Friday, August 31, 2012
Real Love. It's not what the movies say it is.
One time when I was like 11 years old my friend and I were supposed to go over to her aunts house to swim, well my friend got in trouble for something I don't remember, and we couldn't go. So I went home and cried because now I didn't know what to do that afternoon because my friend couldn't play with me and my dad told me "You just depend on her too much." and I asked him what he meant and he said that I needed to learn to have fun on my own too. For some reason this statement stuck in my head, and although I didn't do much about it then, I think about it often now. I don't want to be dependent on other people.
I've had a few relationships with guys where I was very dependent on them, especially emotionally. Those relationships always ended badly... I dated a guy for a year and a half, and didn't even want to be with him anymore for the last half of the relationship, but didn't know what I would do with myself if I didn't have him. It took him going away for a month for me to realize I would be just fine without him. I was still devastated by the break up and it was very emotionally tolling and complicated for me. I vowed to never have that kind of relationship ever again. The kind where I had to speak to them every second of every day, see them as often as possible, and constantly have them reinforcing my worth as a person. NEVER AGAIN.
So in my attempt to not have a clingy, dependent relationship, I found myself in a short series of very bad relationships, just this time, it was the opposite extreme. I refused to emotionally invest myself in any way whatsoever, but to try to make up for it, I gave them whatever I could physically and refused to commit. Most of these flings lasted only a few weeks, if that, and when it would go down the drain, I wouldn't even shed a tear. Every single one of them would go back to their clingy, annoying exgirlfriend that they always had complained about, which now I realize is because I wasn't giving them the emotional food they craved.
I have found myself on both extremes of the spectrum, and neither one is pleasant. So what is a good balance though? What is the difference between needing to be together every moment of every day, and just enjoying eachothers company? What causes a realtionship to be hurtful rather than helping? What is real love?
I think the world has the idea of love all wrong. There is this stereotype of love, that it is this romantic, desperate longing for someone, where all you do is think about them and want to be with them, and there is nothing more important than that person. The kind of love where people give up anything and everything just to be together. The whole "can't eat, can't sleep, reach for the stars, world series kind of stuff" (It Takes Two).

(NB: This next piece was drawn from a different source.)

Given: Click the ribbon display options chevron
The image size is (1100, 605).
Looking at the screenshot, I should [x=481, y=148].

I am one of the few lucky kids these days who has parents who are still married, and they are a fantastic example to me of what real love is like. They aren't perfect, but they accept each other in their imperfectons and help build each other. I have never heard them have a yelling or screaming fight, yes I have heard them have disagreements, but they handle it like adults and talk it out and make compromises. They really love each other. They love to be together, and they love their family. They make each other so happy, but it isn't destructive.

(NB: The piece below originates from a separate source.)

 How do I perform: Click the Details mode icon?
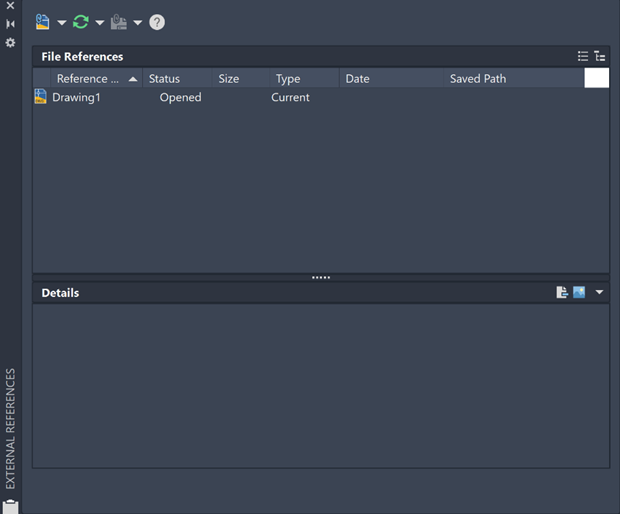coord(562,293)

Real love isn't needing somebody. But it is wanting somebody. You can go on with life without them, but if they are around, it makes it just that much better. It is caring about someone so much that you want to be better for them. They are your best friend, the person you turn to in challenges, and who you can be completely yourself around.

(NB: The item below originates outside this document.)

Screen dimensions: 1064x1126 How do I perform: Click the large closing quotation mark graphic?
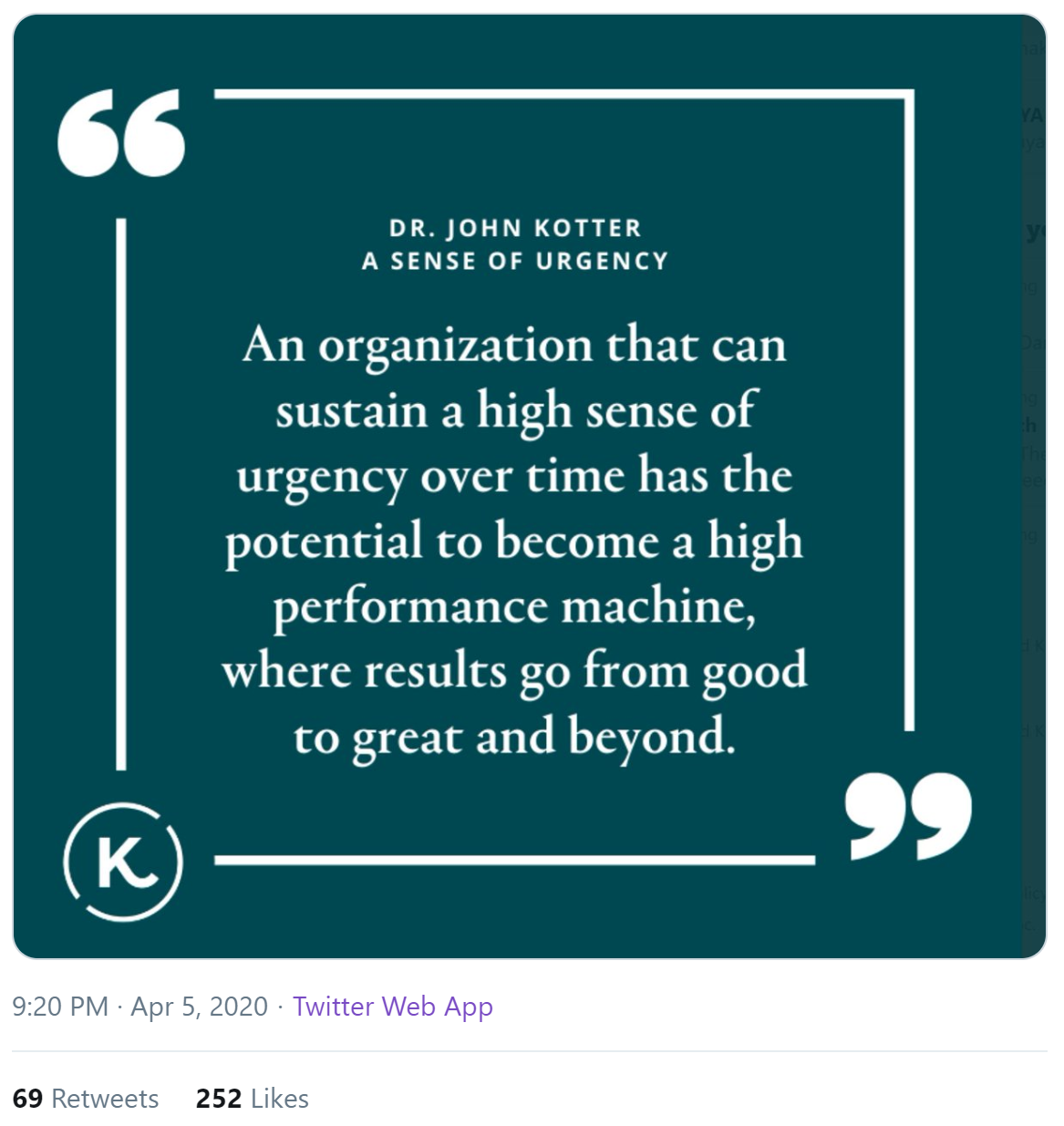(908, 816)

I've quoted Mrs. Snell before, and that time I was disagreeing with some of her comments, but this time I am going agree with her. She has an article about Chemistry in a relationship. She talks about how in some relationships there are a lot of highs and lows, and the highs seem so much higher just because the lows are so low. In a good relationship there shouldn't be any extreme lows. Not that a relationship won't have its challenges, but there shouldn't be feelings of abandonment and rejection. A persons self worth should not be tied into the relationship.
(http://itsyourtechnique.com/2010/06/22/chemisty-what-is-it-how-do-i-recognize-it-and-how-important-is-it/)
Maybe I'm not one to say what real love is. I'm not married or in a relationship, or even close to being in one. But I have had my fair share of bad relationships and I've done plenty of observing. And I want to marry a guy that I love, but only if it's real love. The best friend, last forever, trusting and compromising kind of stuff.